Where the back office quietly determines Pwin
Three operational realities silently shape A&D capture decisions, and the contractors who treat them seriously have higher win rates.
For operations leaders: past performance posture.
The FY 2026 NDAA’s pending CPARS overhaul means negative events — defective pricing, delinquent deliveries, failure to flow down clauses, cybersecurity incidents — will dominate the past performance record agencies see. For a Tier 1 prime bidding a follow-on, a single yellow CPARS on a comparable program can drop the relevant past performance citation from “strength” to “neutral” in source selection. The Pentagon’s SHIELD IDIQ — the 10-year vehicle anchoring Golden Dome that brought more than a thousand companies into the industrial base across its first tranches — is exactly the kind of construct where past performance becomes the primary screen for who actually wins task orders.

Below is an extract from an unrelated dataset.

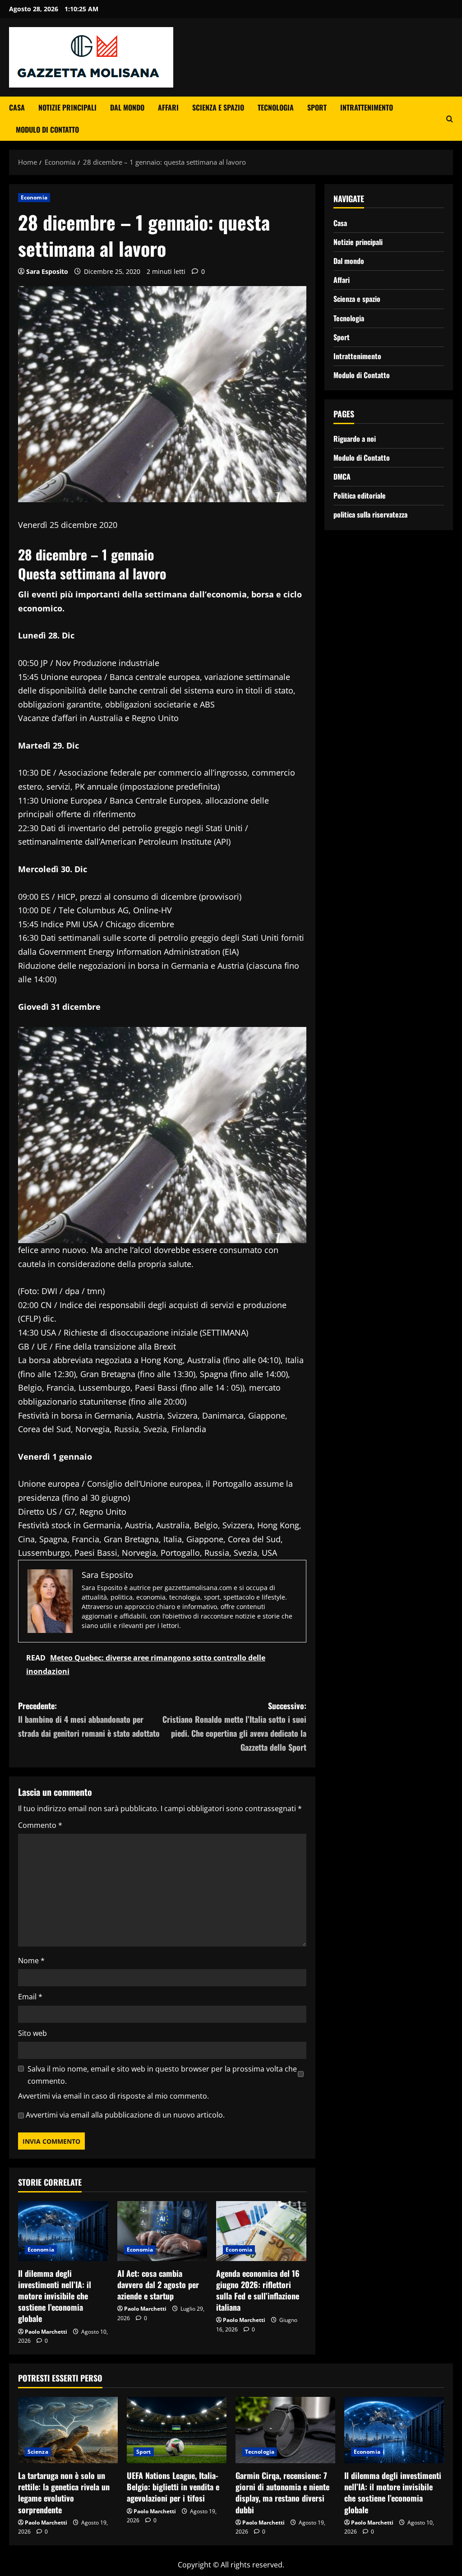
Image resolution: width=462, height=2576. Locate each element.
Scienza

Capture managers who treat performance discipline as someone else’s job are building Pwin on a fragile foundation.
For finance leaders: accounting system adequacy and wrap rate realism.
FAR 16.301-3 and the SF 1408 pre-award accounting system survey establish the floor for cost-reimbursable work — proper segregation of direct and indirect costs, a timekeeping system that charges direct and indirect labor to the appropriate cost objectives, interim (at least monthly) determination of contract costs through routine posting, and the system in full operation. Capture managers who don’t track this end up qualifying for opportunities they cannot legally accept. Equally, a capture team forecasting a sub-1.7 wrap rate to win a federal services bid needs an indirect rate structure that actually supports the number. The math has to work on the books, not just in the cost volume.
For HR leaders: workforce readiness as a capture gate.
Major A&D pursuits — especially in space, hypersonics, and classified mission areas — increasingly turn on whether the contractor can stand up cleared talent on day one. The Space-Based Interceptor OTA awards, up to $3.2 billion split across 20 firms including Anduril, Booz Allen, General Dynamics Mission Systems, Lockheed, Northrop, and Raytheon, are exactly the kind of pursuits where TS/SCI clearance pipelines, retention on comparable programs, and surge hiring capacity show up in technical risk scoring. HR leaders who can speak credibly to clearance throughput and recruiting partnerships before RFP release give their capture team a real win theme. HR leaders who can’t are a discriminator the competition will use against you.
A capture rhythm that works
A practical A&D capture cadence runs weekly. The capture manager updates Pwin with new intelligence, validates the program office’s funding posture, refreshes competitor analysis, advances at least one customer touchpoint, and reports to the bid/no-bid gate owner. Every 30 days, the capture plan gets a formal review against a published gate — Blue Team at the start, mid-capture, and pre-RFP. Anything else is theater.
The takeaway
Pwin is built quietly, months before anyone opens a proposal volume. The A&D contractors who win consistently treat capture as the discipline it actually is — not a checklist, but an honest, customer-grounded, operationally-validated forecast of whether this bid is worth the company’s money. The back-office signals — clean accounting, credible wrap rates, healthy CPARS, a ready cleared workforce — aren’t compliance overhead, they’re the foundation Pwin actually stands on.